Financial incentives for doctors can improve the management of coronary heart disease (CHD) and reduce ethnic differences in quality of and access to care, according to Dr. Christopher Millett, Consultant in Public Health at Imperial College Faculty of Medicine in London in the UK, and his colleagues.
Their evaluation1 of the benefits of pay for performance schemes in the UK for the management of coronary heart disease, with a particular focus on ethnic differences, has just been published online in Springer’s Journal of General Internal Medicine.
Pay for performance incentive schemes were introduced by the National Health Service in the UK in April 2004, to improve the quality of healthcare for all patients. The new family practitioner contract stated that 25 percent of a doctor’s income would depend on performance against targets.
It is well documented that there are marked differences in cardiovascular disease prevalence and subsequent health outcomes between ethnic groups, as well as potential unequal access to high-quality care.
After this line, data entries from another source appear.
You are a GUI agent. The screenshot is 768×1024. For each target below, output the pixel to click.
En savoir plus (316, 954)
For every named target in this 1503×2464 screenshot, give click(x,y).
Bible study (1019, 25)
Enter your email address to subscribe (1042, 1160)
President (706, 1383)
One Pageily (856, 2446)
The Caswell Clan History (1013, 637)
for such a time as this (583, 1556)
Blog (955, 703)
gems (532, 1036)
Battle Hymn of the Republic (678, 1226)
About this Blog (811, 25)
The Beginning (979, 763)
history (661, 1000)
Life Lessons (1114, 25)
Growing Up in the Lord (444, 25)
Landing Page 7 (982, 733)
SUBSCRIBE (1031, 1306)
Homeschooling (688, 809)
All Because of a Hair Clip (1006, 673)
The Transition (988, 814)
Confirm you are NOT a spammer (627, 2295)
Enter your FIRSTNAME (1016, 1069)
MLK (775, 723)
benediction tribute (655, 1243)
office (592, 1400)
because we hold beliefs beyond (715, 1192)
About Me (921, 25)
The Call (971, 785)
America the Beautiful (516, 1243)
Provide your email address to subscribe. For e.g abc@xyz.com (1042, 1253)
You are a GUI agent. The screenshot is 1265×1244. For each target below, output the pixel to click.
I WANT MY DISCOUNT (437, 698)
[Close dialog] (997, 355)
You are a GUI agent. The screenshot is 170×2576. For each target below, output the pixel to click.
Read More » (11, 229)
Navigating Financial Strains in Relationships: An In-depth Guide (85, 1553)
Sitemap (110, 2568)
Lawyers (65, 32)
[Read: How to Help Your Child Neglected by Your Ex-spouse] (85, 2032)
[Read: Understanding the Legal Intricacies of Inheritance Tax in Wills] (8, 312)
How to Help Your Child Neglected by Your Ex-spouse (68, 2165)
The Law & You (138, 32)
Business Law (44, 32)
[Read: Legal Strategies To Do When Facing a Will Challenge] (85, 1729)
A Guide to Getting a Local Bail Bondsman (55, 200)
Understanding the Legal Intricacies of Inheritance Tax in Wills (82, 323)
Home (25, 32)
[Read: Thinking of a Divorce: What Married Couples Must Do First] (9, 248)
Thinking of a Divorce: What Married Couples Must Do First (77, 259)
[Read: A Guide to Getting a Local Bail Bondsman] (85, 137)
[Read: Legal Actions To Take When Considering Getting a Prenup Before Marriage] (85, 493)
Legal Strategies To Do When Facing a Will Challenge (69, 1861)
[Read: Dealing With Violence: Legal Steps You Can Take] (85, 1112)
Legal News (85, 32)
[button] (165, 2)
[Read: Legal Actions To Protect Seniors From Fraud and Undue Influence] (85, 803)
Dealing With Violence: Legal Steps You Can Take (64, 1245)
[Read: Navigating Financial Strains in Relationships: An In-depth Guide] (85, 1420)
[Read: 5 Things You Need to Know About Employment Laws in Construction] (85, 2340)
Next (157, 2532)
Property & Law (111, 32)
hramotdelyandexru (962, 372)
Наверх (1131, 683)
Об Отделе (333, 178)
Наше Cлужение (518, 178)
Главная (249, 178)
The authors looked at whether financial incentives for doctors would address these differences in management of CHD across ethnic groups.
Millett and his team looked at electronic records from 32 family practices in inner city London, before and after the introduction of the new contract in 2004. They identified 2,891 people with CHD in 2003 and 3,101 in 2005 and examined 10 quality indicators for CHD management. There were incentives for recording smoking status, measuring cholesterol and blood pressure, prescribing aspirin, beta-blockers and ACE inhibitors, as well as for controlling cholesterol and blood pressure. There were no incentives for either BMI measurement or prescription of statins.
Millett and his team found that more patients were reaching national treatment targets for both blood pressure and total cholesterol since the implementation of the pay for performance initiative in April 2004. The scheme improved CHD management across both incentivized and non-incentivized indicators. There were also fewer differences in prescribing and clinical outcomes between ethnic groups in 2005 than in 2003. For example, improvements in blood pressure control were greater in the black group than amongst the whites over the two year period, with the treatment gap between the two groups closing between 2003 and 2005. More South Asians also had their blood pressure recorded in 2005 than in 2003. However, black patients were still less likely to be prescribed statins than South Asians or whites in 2005.
The authors conclude that “whilst the management of CHD remains suboptimal in many patients, improvements in the quality of care seen since the new contract are impressive….most patients, including those from ethnic minority groups and living in areas of low socio-economic status, appear to have benefited from the scheme.” They add that healthcare planners in other countries may want to consider introducing similar initiatives for their own primary care physicians.